One of the well-established approaches used in Part A is the Newmark method. It maps the seismically triggered landslide susceptibility based on the computed co-seismic displacements. The simplicity of this method is attractive to many researches around the world studying seismically-triggered landslide hazards. Nevertheless, the simplifications adopted in this method strongly limit the reliability of the final predictions.
In the second part of thesis we provide a critical overview of the Newmark method and attempt to propose conceptual improvements of the existing mapping practice. To reach the targeted challenges we combine the spatial analysis with the dynamic simulations in the 2D and 3D domains. The studied models represent the actual topographic and geologic settings of the landslide-prone slopes. The simulations provide acceleration time histories that are recorded in different parts of the model surface. The analyses of these records allow us to outline the amplification impacts related to the topographic and geological site effects.
The modelled amplification factors are analysed with respect to their link to the local geological and topographic settings. Thus, we study how the structural or material settings of the model can impact the recorded geological amplification. Such impacting parameters can be represented by the layer thickness, inclination of the underground contacts or the contrast of the shear wave velocity (Vs) values. The 2D topographic modelling investigates the way how the pure topographic amplification factors can be predicted
based on the surface morphology. The studies show that the surface curvature can be considered as a key parameter to predict the amplification factors. This idea is further investigated in the 3D modelling studies applying different input signals and the materials of varying Vs. The results of this modelling are integrated into a single database which is subjected to spatial analysis. This finally allows us to develop a simple proxy which maps the impacts of the topographic site effects based on morphological parameters extracted from the Digital Elevation Model of the target area.

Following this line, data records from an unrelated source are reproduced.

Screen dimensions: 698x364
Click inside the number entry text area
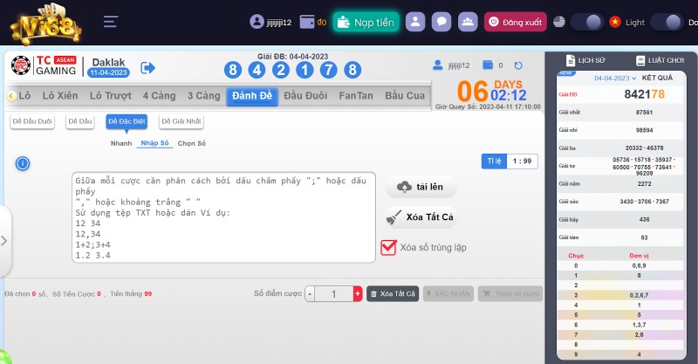[223, 217]
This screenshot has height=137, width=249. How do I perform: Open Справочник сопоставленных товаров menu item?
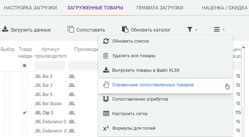click(153, 85)
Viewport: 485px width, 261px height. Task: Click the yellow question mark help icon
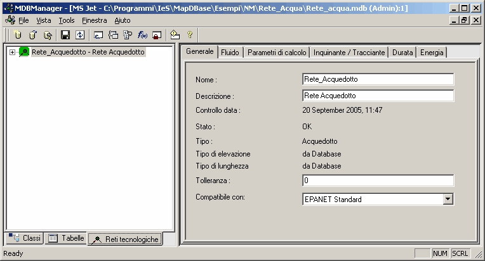click(189, 35)
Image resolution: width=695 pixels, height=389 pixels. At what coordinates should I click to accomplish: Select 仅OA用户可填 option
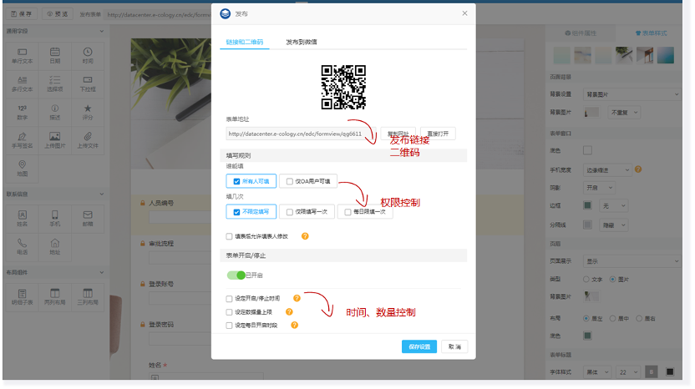307,181
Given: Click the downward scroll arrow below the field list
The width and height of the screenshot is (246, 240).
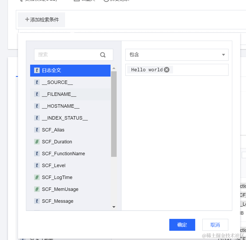Looking at the screenshot, I should click(114, 207).
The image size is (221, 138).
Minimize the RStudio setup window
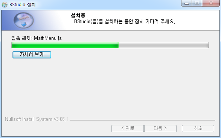pyautogui.click(x=187, y=3)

Additionally, the subset of the 2D dynamic tests analyses the shear displacements triggered by the seismic shaking. Those displacements are recorded in the models with simplified geometry, as well as in the ones presenting the real topographic settings. The recorded displacements are cross-correlated with parameters characterising the seismic impacts. The results of analyses allow us to develop a new law which can easily be used in the GIS-based studies. The proposed law applies a set of the conventional parameters as well as a novel predictor which has never been used by any regional law before.The conceptual improvements proposed in Part B are finally tested by applying them to the geodatabase compiled in the first part of thesis. Related results are then compared with those that were produced by using the conventional Newmark method. The validation tests should assess performance of the developed proxies to improve the predictions of seismically-triggered landslides.